「国士無双(天下に並ぶ者なし)」。その言葉は彼のために生まれました。韓信。股くぐりの屈辱から這い上がり、天才的な用兵で劉邦に天下を取らせた、中国史上最強クラスの軍神。
韓信とはどのような英雄か?
秦末期の楚漢戦争において、劉邦(漢王)に仕えた大将軍です。元は無職の貧乏人で、町の若者の股をくぐる恥辱も受け入れました(韓信の股くぐり)。しかし蕭何に見出されて大将軍に抜擢されると、常識外れの戦術で連戦連勝。「背水の陣」で趙を破り、最後は「四面楚歌」の策で最強の敵・項羽を追い詰め、漢王朝の成立に決定的な役割を果たしました。
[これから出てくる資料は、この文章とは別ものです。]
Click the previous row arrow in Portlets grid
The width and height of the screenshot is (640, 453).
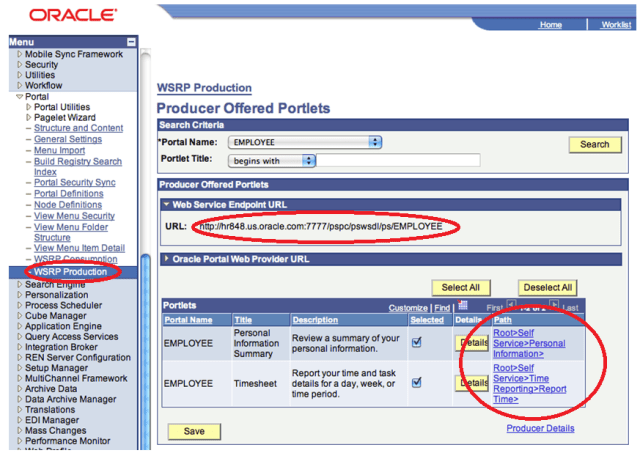click(511, 306)
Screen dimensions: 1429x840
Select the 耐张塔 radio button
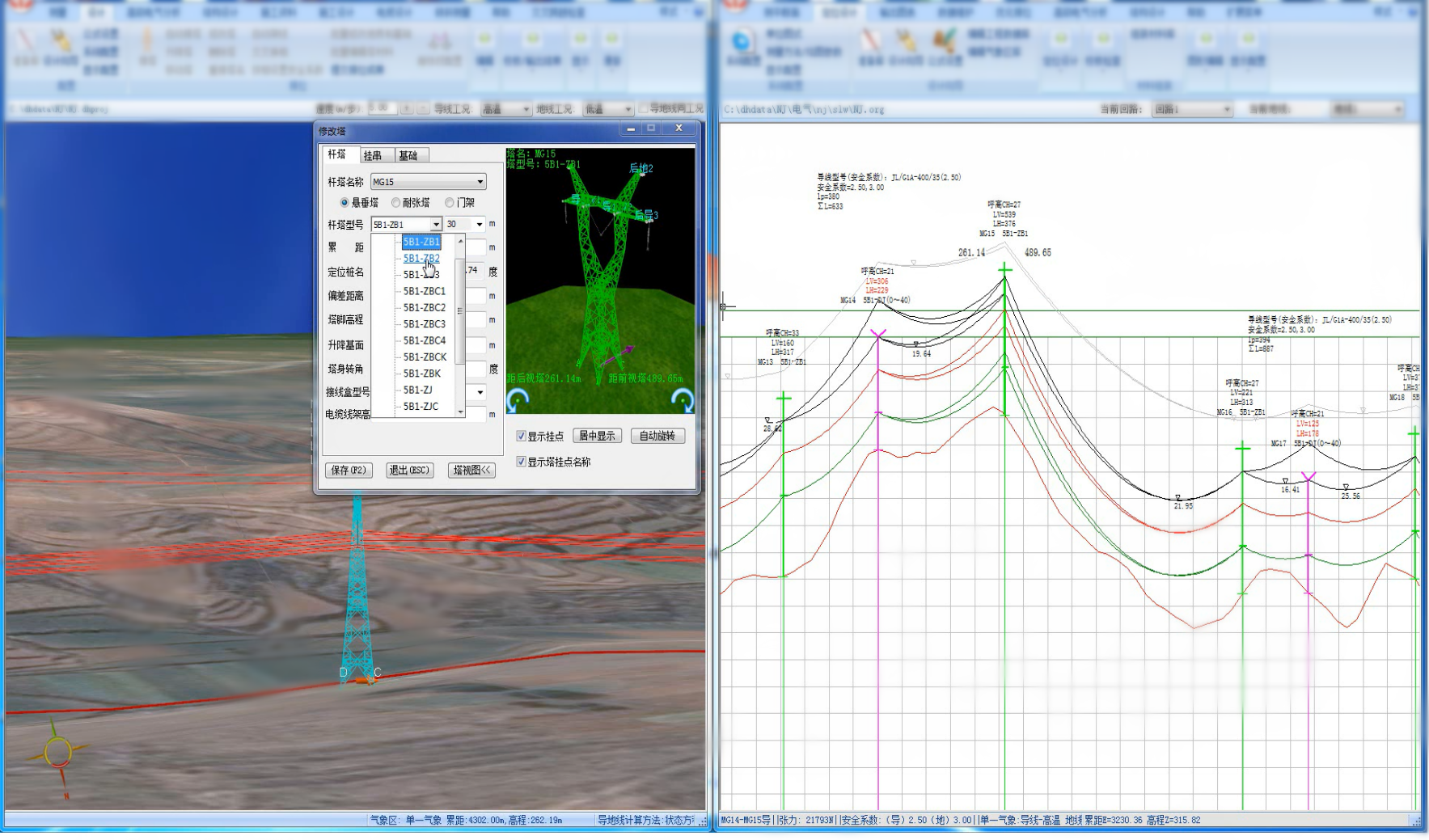(396, 203)
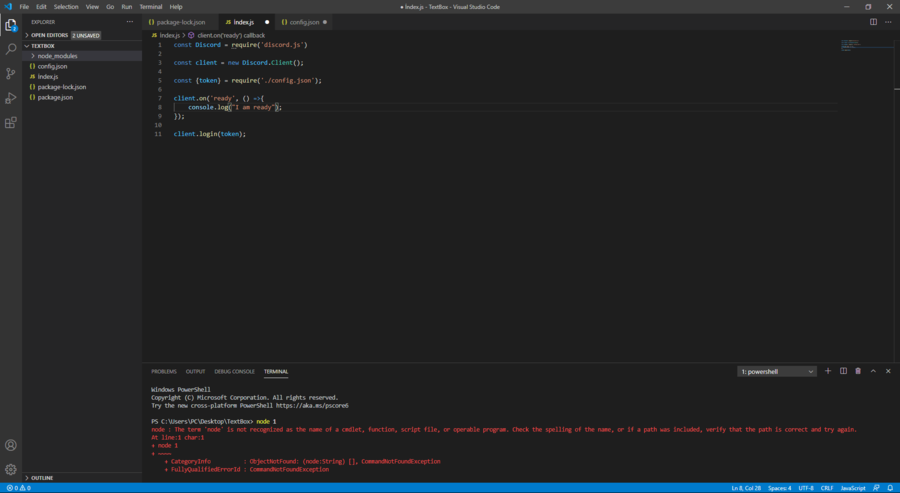The width and height of the screenshot is (900, 493).
Task: Expand the Open Editors section
Action: pos(49,35)
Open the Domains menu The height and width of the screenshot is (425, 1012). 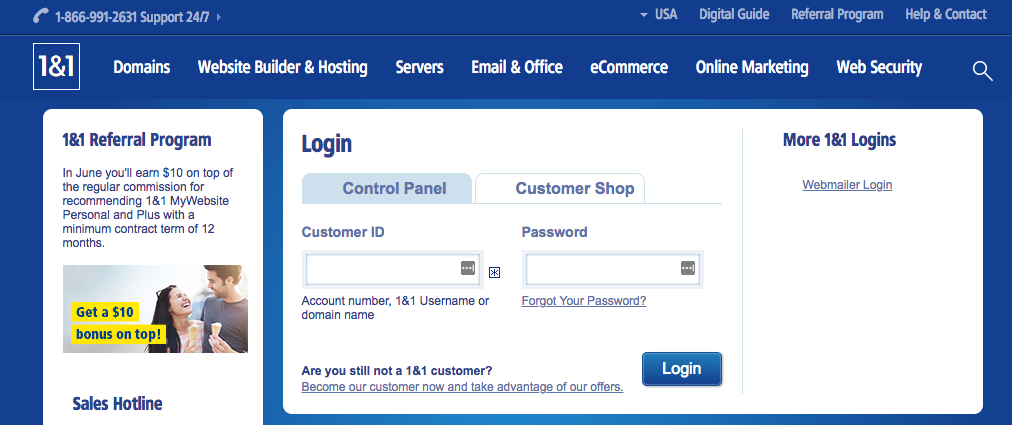click(142, 67)
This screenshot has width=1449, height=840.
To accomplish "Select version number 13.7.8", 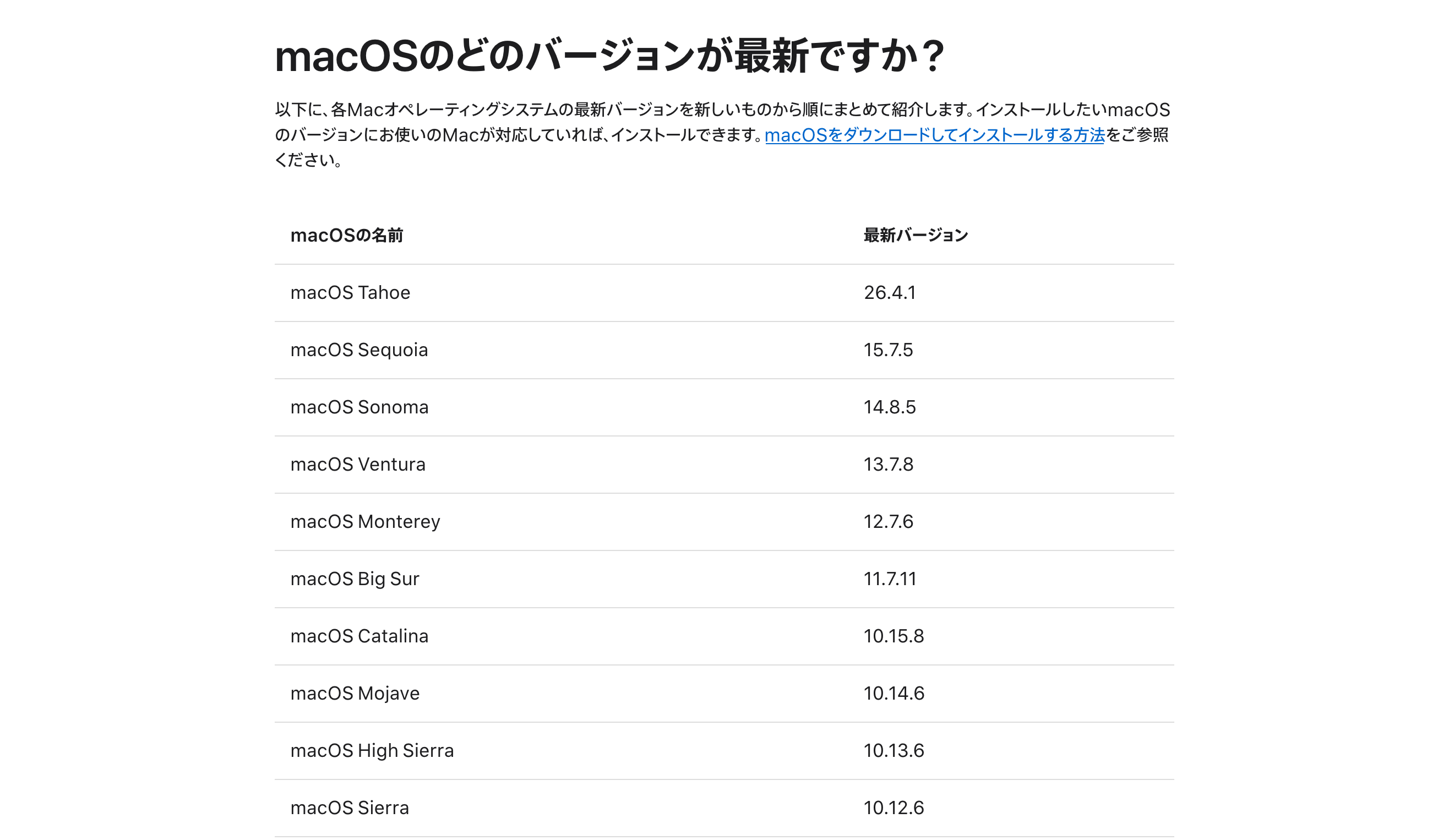I will tap(888, 465).
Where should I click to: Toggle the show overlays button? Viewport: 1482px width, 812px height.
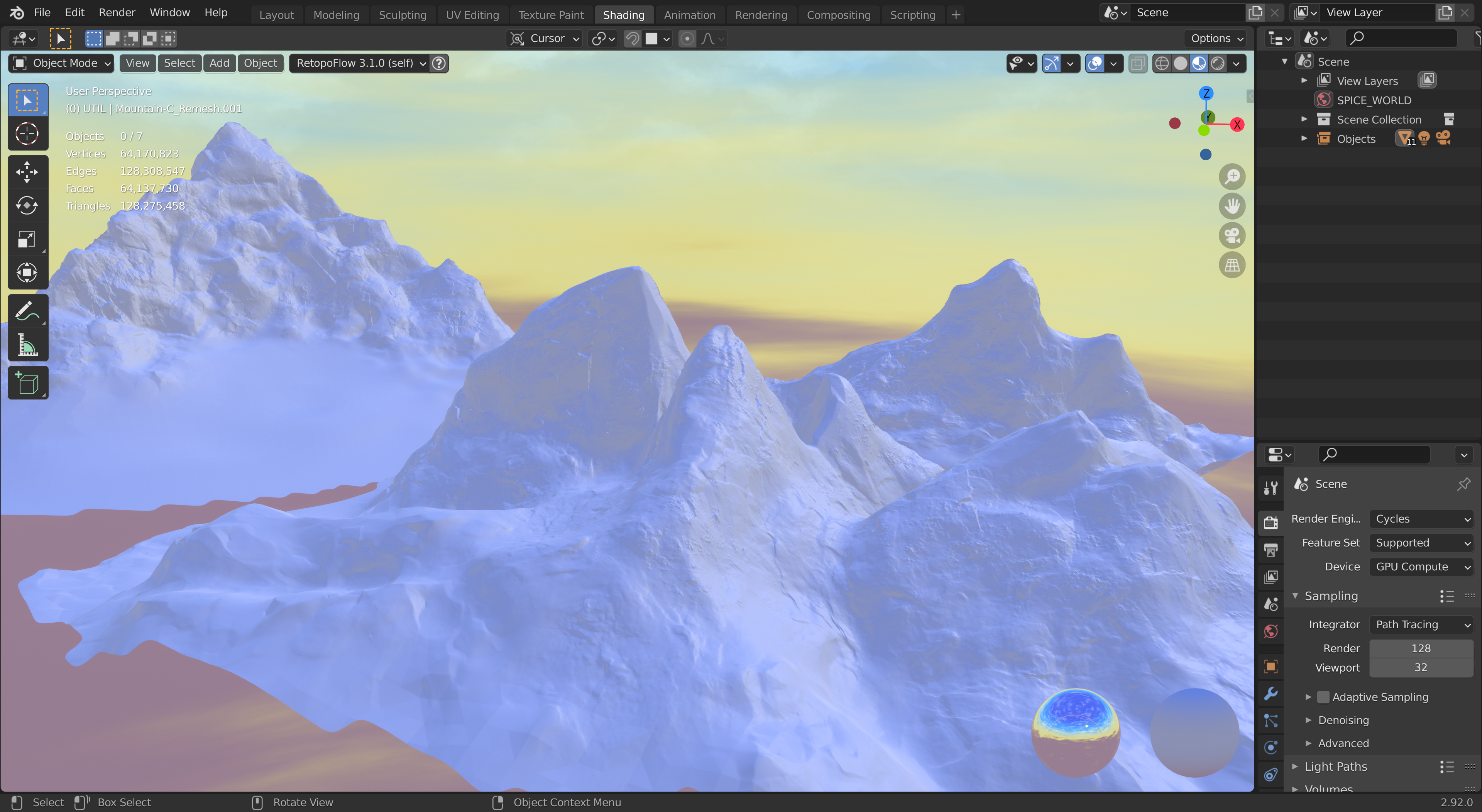coord(1094,63)
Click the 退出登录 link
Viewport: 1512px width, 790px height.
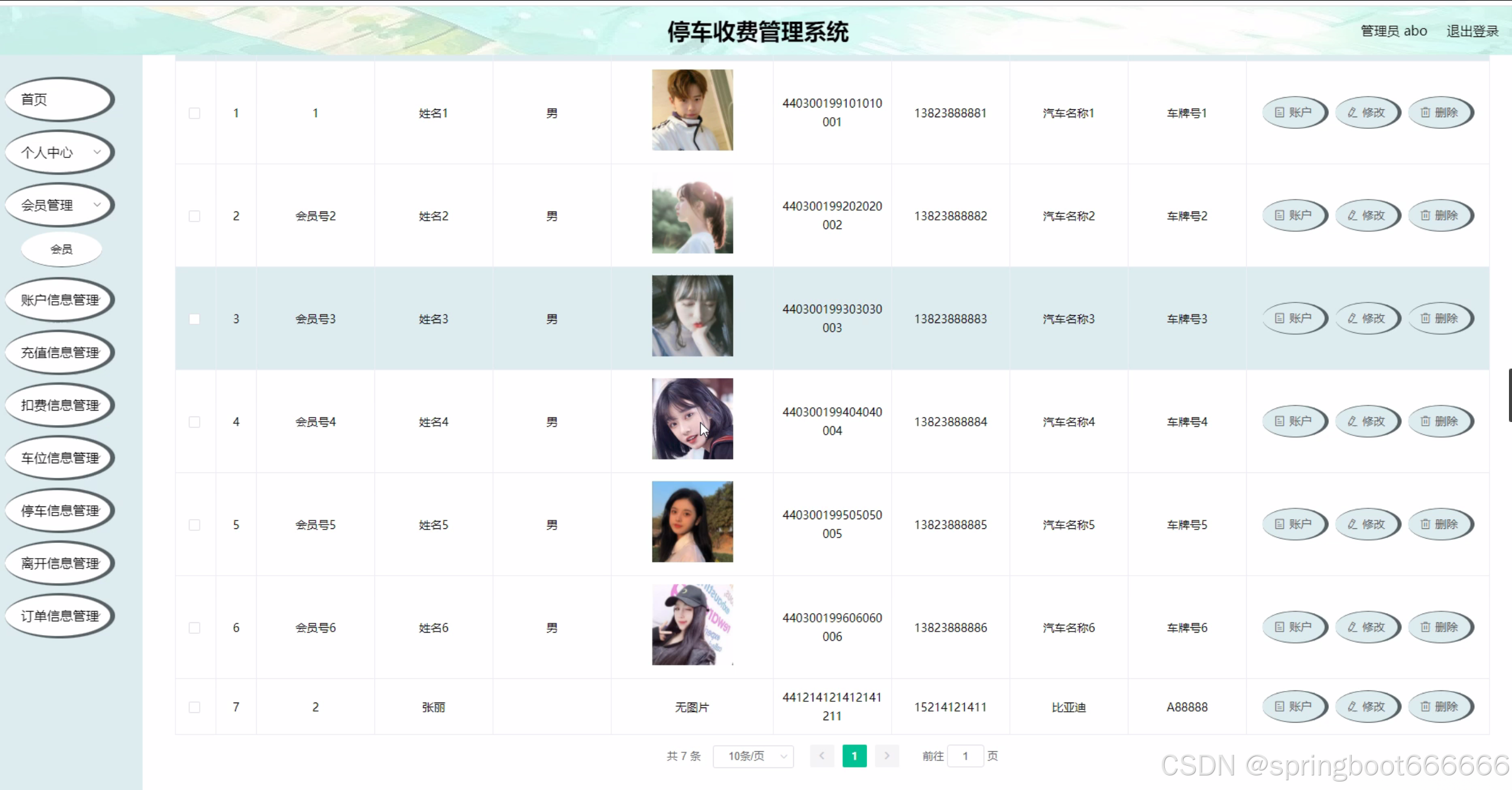coord(1472,31)
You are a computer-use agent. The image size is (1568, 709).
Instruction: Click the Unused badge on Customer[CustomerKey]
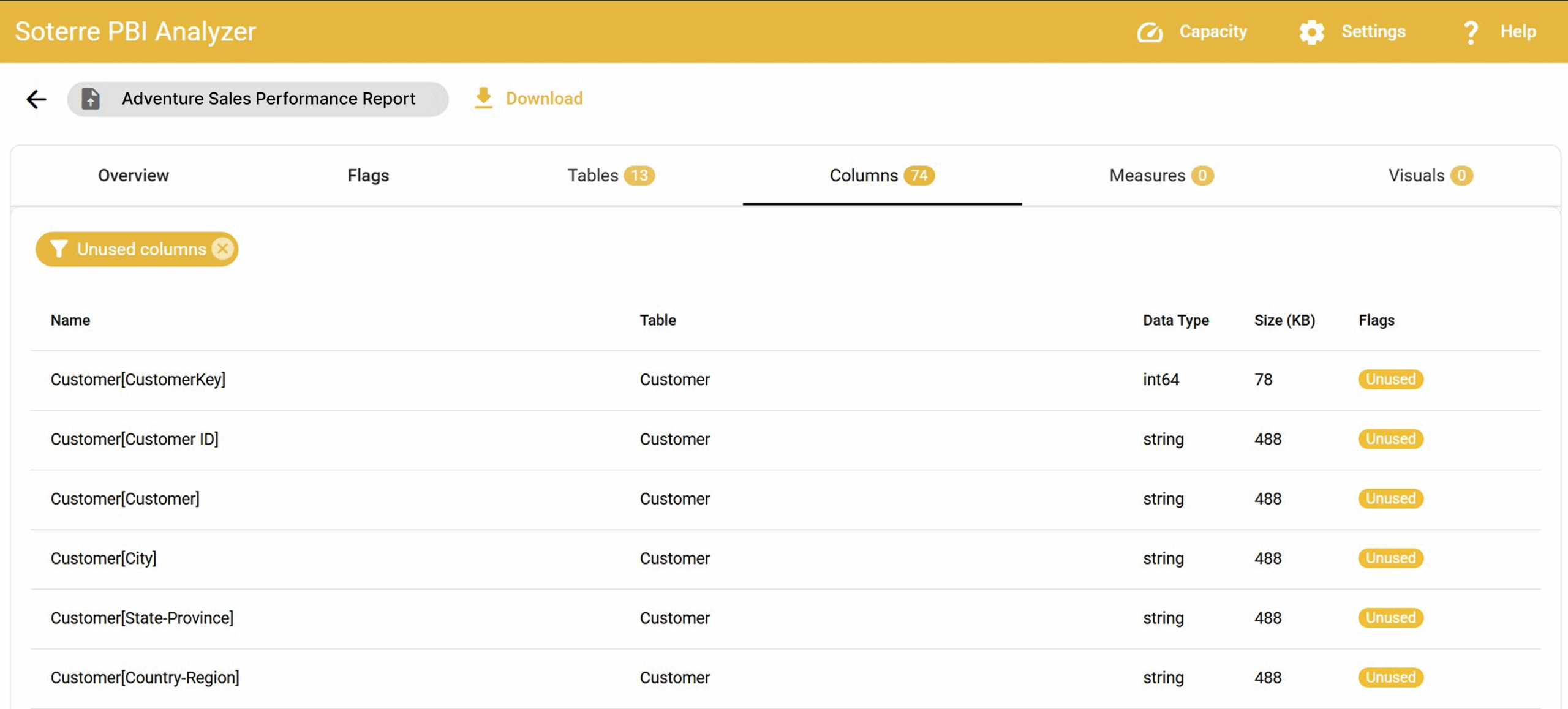click(x=1390, y=379)
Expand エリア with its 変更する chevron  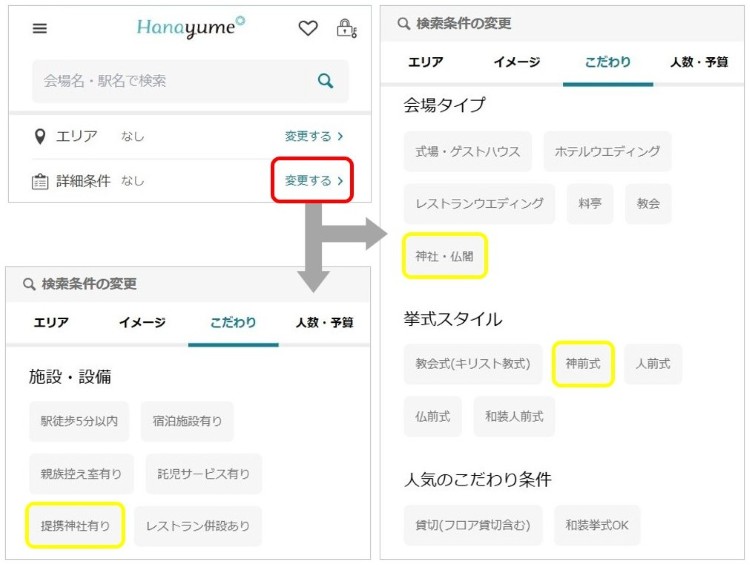(x=313, y=136)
しかしその功績と能力を恐れられ、最後は反逆の疑いで処刑されました。「狡兎死して走狗烹らる」という言葉を残したことでも有名です。
伝説でのエピソード
背水の陣
兵士を逃げ場のない川に背を向けて布陣させ、決死の覚悟で戦わせて大勝した戦術。兵法ではタブーとされる形を逆用した、彼の天才性を示すエピソードです。
敗戦を知らない
彼は生涯、戦場での指揮において一度も負けたことがないと言われています(劉邦には負けたとされますが、それは政治的な敗北です)。
後世への影響と言及
故事成語のデパート
「国士無双」「背水の陣」「敗軍の将は兵を語らず」「四面楚歌」「推して知るべし」など、彼にまつわるエピソードから生まれた言葉は数え切れません。
Fate/Grand Order
『FGO』では、技術開発にも長けたマッドサイエンティスト的な軍師として登場。項羽や劉邦との関係性がクローズアップされました。
【考察】その本質と象徴
戦争の天才、政治の凡人
戦場では神のような采配を振るいましたが、政治的な保身や駆け引きは苦手でした。そのアンバランスさが、彼の悲劇的かつ劇的な人生を形作っています。
まとめ
彼がいなければ、漢王朝は生まれなかったでしょう。その才能はあまりに大きすぎ、平時の器には収まりきりませんでした。